Molecular pathogenesis of subretinal fibrosis in neovascular AMD focusing on epithelial-mesenchymal transformation of retinal pigment epithelium

Age-related macular degeneration (AMD) is a leading cause of vision loss among elderly people in developed countries. Neovascular AMD (nAMD) accounts for more than 90% of AMD-related vision loss. At present, intravitreal injection of anti-vascular endothelial growth factor (anti-VEGF) is widely used as the first-line therapy to decrease the choroidal and retinal neovascularizations, and thus to improve or maintain the visual acuity of the patients with nAMD. However, about 1/3 patients still progress to irreversible visual impairment due to subretinal fibrosis even with adequate anti-VEGF treatment.
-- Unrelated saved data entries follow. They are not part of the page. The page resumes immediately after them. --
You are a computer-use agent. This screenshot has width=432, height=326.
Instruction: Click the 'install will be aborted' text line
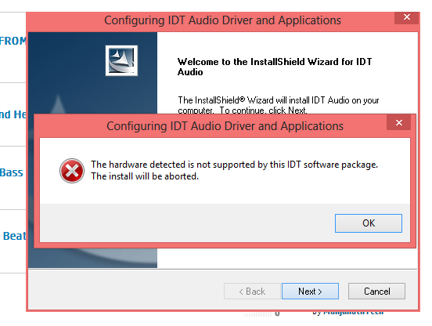point(145,176)
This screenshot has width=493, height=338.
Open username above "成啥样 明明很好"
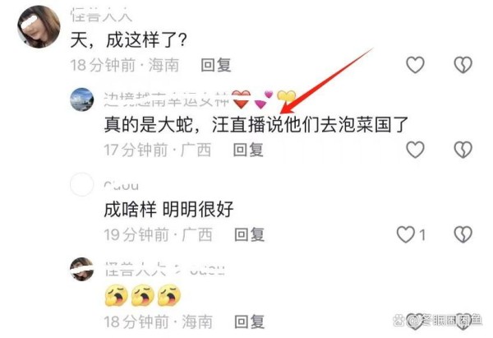(x=121, y=185)
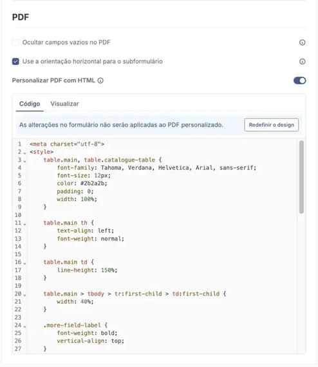Click the code editor vertical scrollbar thumb
The width and height of the screenshot is (318, 367).
pyautogui.click(x=301, y=177)
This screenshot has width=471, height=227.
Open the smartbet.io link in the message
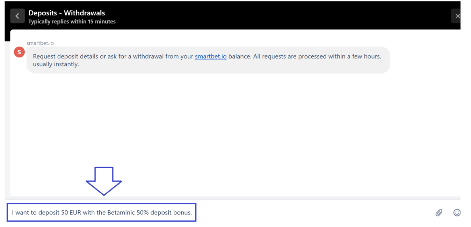[x=211, y=56]
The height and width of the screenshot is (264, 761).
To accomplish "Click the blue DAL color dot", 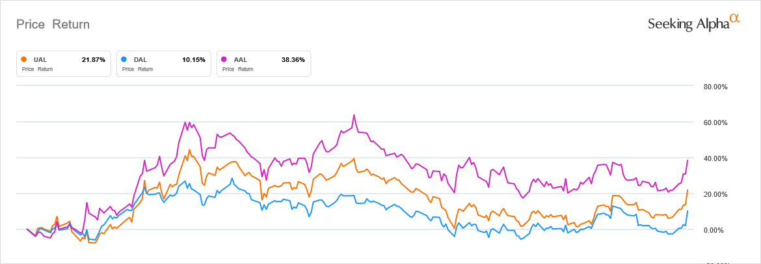I will [124, 59].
Extensive literatures support the critical role of epithelial-mesenchymal transformation (EMT) of retinal pigment epithelium (RPE) in the pathogenesis of subretinal fibrosis in nAMD, but the underlying mechanisms still remain largely unknown. This review summarized the molecular pathogenesis of subretinal fibrosis in nAMD, especially focusing on the transforming growth factor-β (TGF-β)-induced EMT pathways. It was also discussed how these pathways crosstalk and respond to signals from the microenvironment to mediate EMT and contribute to the progression of nAMD-related subretinal fibrosis. Targeting EMT signaling pathways might provide a promising and effective therapeutic strategy to treat subretinal fibrosis secondary to nAMD.